Exercise requirements → Return, unchanged, the stretch of the entries that opens with the line containing "Given: Click the 2024-05 x-axis label" and closes with the line containing "Looking at the screenshot, I should (1880, 1167).", both of those lines included.

Data for this exercise →
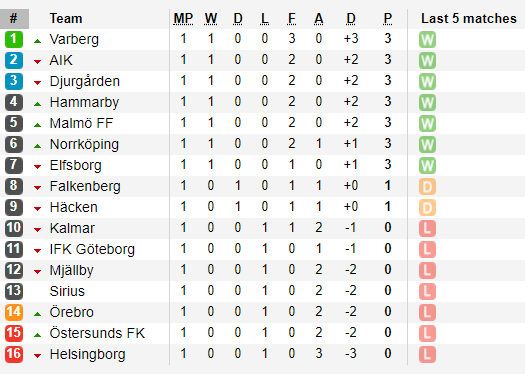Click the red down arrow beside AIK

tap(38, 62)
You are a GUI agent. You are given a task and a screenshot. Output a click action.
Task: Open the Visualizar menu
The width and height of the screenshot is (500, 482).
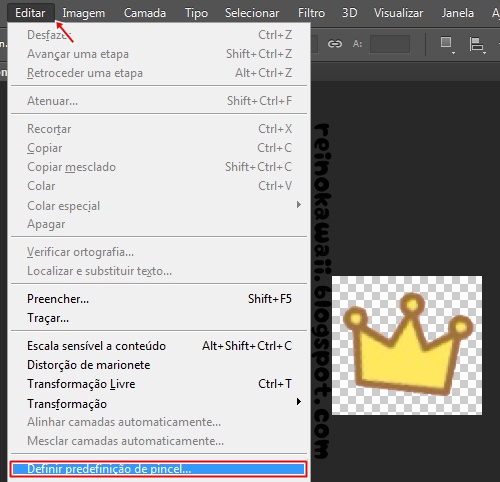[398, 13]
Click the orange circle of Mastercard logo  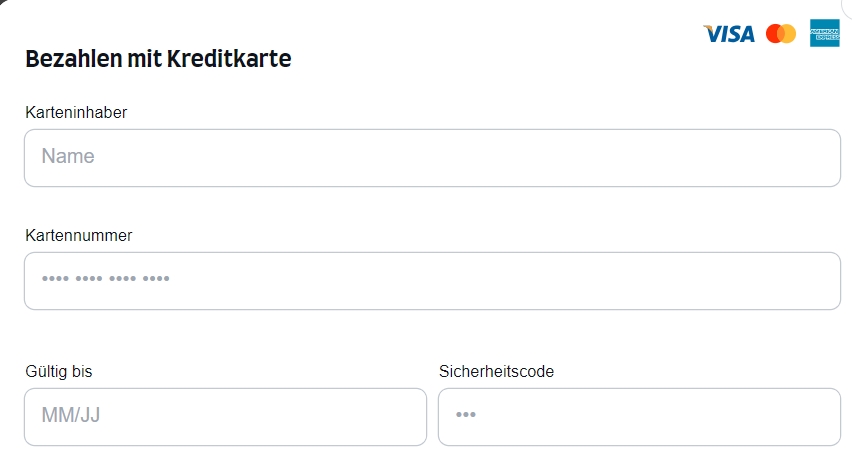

==

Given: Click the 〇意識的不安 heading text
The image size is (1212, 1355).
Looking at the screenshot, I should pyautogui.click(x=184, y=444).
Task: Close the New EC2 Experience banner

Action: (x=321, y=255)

...

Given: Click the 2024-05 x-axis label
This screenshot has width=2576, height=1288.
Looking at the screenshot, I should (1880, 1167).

Task solution →
Given: Click the 2024-05 x-axis label
This screenshot has width=2576, height=1288.
Looking at the screenshot, I should (1880, 1167).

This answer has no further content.